从支架内再狭窄机制可以看出，内皮细胞的损伤导致肝素类物质及纤溶酶激活物合成和分泌减少，引起血管局部血栓是重要的再狭窄原因，而纳米t-PA基因载体涂层支架的设计充分利用这一特点。T-PA是另一类溶血栓药物,对血凝块的作用有相对特异性，通过其氨基末端附近的赖氨酸结合位点与纤维蛋白-纤溶酶原复合物高度亲和，而在没有纤维蛋白时活性相对较低。临床上已使用重组t-PA有效治疗急性心肌梗死和缺血性中风。t-PA的cDNA克隆成功使能够构建其逆转录病毒载体并体外转导内皮细胞获得t-PA高表达[7，8]。我们前期实验室构建了t-PA高表达基因质粒，体外转染CHO细胞可见t-PA蛋白高表达，并利用超声微泡技术实现了纳米基因载体的靶向兔血管壁转染，有效地抑制了裸金属支架术后早期血栓形成和内膜增生[9,10]，基因治疗提供了局部t-PA较高的活性并避免了全身出血和血栓反弹[11,12]。

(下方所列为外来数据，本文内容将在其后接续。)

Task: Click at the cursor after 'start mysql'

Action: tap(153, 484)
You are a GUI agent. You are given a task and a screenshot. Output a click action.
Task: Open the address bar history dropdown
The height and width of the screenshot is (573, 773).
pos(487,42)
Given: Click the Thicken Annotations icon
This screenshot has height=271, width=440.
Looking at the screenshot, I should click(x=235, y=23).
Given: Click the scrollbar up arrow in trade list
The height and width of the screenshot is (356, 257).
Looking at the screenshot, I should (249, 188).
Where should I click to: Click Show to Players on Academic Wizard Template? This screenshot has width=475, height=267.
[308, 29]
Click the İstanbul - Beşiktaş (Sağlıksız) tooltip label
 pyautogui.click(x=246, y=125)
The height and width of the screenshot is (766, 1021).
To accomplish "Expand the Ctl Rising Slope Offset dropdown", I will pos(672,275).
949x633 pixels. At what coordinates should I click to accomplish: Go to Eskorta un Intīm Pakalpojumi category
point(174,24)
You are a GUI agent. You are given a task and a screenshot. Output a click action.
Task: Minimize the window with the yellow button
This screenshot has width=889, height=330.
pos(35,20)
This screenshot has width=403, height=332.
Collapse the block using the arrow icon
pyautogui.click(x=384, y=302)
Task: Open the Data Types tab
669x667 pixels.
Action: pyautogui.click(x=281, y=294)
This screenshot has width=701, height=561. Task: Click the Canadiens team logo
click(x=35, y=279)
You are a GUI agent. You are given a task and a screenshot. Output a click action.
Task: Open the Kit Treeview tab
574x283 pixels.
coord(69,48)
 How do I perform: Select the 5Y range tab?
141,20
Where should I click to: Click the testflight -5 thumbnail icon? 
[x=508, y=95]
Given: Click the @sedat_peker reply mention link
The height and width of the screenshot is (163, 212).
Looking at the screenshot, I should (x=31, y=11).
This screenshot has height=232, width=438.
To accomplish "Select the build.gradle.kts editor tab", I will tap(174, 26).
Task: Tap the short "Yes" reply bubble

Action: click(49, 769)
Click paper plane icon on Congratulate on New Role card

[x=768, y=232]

本研究在前期研究的基础上，对犬冠状动脉置入纳米t-PA基因载体涂层支架的效果行进一步观察。犬冠状动脉支架术的模型建立有较高的成功率及可操作性，且犬冠状动脉内径与人的冠状动脉相似[13]，取材方便，成本低，并发症少，成功率高，本研究中犬在支架置入术后8周研究期间全部存活。结果显示犬冠状动脉置入纳米t-PA基因载体涂层支架后，内膜不仅无血栓负荷，而且内膜较薄，增生不明显，考虑这和纳米t-PA基因载体抑制了内膜平滑肌增生以及血栓形成有关。t-PA和D-二聚体血液浓度是常规反映血管血栓形成的指标，本结果显示t-PA和D-二聚体血液浓度在犬冠状动脉置入支架以后术后可以持续8周的高水平。犬冠状动脉血管内超声影像学检查结果显示，置入纳米t-PA基因载体涂层支架的犬冠状动脉支架内在支架官腔丢失方面明显较对照组减少，而内膜增生面积也远远小于对照组，这说明纳米t-PA基因载体涂层支架也可以有效的防止血管弹性回缩，可以有效保持血管通畅，防止血栓并发症的发生[14]。

综上所述，纳米t-PA基因载体涂层支架有效预防了支架术后血栓形成，且有效抑制冠状动脉支架内再狭窄，为新型药物t-PA基因载体涂层支架临床应用的提供了动物试验依据。